**Instructions for the task:**
For the listing below, report all lines that hold the word "will".

### Data section ###

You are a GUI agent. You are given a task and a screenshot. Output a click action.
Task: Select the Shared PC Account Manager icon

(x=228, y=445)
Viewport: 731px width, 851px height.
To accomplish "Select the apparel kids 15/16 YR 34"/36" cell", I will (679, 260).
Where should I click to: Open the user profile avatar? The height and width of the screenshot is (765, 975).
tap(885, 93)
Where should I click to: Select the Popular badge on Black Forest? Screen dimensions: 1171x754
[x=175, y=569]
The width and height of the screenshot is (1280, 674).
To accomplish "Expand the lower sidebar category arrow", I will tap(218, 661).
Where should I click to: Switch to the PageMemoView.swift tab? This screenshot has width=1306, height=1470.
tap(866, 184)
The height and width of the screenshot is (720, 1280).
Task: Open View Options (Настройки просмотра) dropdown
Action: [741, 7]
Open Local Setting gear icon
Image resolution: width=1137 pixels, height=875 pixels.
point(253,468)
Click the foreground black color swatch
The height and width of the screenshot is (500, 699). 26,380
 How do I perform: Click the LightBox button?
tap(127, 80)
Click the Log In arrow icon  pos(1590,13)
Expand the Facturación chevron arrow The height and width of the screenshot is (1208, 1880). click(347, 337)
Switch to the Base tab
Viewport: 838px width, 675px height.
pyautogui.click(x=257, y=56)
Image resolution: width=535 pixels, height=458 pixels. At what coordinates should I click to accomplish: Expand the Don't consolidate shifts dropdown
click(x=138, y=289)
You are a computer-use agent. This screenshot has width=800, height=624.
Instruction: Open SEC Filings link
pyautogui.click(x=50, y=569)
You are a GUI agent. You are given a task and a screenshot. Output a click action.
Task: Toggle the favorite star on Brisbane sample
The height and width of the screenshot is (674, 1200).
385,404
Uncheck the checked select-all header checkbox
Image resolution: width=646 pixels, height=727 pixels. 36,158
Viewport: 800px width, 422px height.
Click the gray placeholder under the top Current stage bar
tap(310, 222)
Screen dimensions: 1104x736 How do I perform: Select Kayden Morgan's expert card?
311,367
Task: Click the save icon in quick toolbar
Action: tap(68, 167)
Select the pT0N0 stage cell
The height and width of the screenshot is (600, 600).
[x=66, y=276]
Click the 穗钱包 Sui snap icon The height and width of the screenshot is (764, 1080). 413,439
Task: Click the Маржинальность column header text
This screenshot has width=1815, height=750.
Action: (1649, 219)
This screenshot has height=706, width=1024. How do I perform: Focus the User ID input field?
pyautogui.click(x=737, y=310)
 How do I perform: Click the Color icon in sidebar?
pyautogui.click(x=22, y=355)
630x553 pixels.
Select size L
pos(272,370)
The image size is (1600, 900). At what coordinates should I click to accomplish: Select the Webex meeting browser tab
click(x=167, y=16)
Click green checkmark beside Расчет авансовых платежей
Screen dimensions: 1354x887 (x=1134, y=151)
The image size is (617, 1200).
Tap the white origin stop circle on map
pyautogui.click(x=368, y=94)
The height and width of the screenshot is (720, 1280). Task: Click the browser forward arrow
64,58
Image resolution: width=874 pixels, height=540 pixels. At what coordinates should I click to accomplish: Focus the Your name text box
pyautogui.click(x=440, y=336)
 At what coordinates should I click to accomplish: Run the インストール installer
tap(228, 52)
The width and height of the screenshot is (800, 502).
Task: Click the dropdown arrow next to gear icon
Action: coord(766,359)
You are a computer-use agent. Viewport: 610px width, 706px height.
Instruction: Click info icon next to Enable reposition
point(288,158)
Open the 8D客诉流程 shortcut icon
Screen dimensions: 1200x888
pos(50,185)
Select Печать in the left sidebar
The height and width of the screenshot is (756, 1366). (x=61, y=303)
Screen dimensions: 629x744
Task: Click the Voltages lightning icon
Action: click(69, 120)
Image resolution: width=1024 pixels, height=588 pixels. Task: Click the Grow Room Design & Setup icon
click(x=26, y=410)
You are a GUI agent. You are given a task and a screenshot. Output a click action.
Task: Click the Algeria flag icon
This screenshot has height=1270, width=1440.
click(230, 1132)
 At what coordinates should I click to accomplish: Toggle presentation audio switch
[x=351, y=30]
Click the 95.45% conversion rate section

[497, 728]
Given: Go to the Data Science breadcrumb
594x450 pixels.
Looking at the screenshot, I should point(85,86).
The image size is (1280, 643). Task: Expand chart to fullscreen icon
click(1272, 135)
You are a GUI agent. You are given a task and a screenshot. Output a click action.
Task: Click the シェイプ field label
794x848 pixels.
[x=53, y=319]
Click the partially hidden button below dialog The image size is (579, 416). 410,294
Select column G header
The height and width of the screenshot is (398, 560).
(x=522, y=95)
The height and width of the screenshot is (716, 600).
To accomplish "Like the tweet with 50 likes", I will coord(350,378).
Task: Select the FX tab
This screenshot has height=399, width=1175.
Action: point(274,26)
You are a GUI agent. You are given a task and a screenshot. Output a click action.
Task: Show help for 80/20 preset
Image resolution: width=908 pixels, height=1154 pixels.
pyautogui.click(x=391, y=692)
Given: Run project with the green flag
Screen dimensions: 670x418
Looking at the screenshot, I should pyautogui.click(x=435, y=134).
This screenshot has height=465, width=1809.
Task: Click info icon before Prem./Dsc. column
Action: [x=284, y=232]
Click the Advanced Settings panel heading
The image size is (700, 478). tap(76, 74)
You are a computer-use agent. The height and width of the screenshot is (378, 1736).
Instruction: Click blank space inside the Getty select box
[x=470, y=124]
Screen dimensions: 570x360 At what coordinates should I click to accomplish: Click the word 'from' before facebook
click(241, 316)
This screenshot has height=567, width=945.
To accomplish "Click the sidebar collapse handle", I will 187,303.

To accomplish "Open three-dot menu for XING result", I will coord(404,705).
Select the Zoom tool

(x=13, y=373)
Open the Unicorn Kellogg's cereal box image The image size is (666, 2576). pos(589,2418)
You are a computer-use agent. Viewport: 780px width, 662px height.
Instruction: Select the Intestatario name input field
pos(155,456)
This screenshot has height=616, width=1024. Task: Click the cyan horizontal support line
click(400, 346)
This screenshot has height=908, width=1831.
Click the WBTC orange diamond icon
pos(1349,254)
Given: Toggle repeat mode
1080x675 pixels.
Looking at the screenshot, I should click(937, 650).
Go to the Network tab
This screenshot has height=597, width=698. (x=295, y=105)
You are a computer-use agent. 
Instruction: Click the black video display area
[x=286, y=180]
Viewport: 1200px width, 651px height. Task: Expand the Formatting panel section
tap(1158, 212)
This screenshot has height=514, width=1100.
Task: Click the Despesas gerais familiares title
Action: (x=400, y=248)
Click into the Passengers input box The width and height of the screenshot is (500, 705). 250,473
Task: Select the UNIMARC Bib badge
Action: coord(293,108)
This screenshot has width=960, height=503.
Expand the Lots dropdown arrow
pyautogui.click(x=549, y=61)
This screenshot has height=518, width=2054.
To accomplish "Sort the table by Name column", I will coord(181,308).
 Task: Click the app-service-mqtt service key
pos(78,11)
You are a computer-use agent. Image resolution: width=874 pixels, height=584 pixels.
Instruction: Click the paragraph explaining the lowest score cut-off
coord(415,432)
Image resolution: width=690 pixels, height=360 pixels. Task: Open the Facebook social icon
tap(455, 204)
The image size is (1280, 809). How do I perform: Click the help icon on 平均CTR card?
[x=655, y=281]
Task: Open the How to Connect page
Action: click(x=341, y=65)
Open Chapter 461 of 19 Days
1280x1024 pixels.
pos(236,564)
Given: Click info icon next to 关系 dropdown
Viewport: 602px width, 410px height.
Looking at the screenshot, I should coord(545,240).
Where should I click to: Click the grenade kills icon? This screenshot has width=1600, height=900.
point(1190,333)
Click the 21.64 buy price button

###

**Output of the task:**
To accomplish "Select the apparel kids 15/16 YR 34"/36" cell", I will (679, 260).
To accomplish "Expand the lower sidebar category arrow", I will tap(218, 661).
To accomplish "Like the tweet with 50 likes", I will coord(350,378).
To accomplish "Click the sidebar collapse handle", I will 187,303.
To accomplish "Open three-dot menu for XING result", I will coord(404,705).
To accomplish "Sort the table by Name column", I will coord(181,308).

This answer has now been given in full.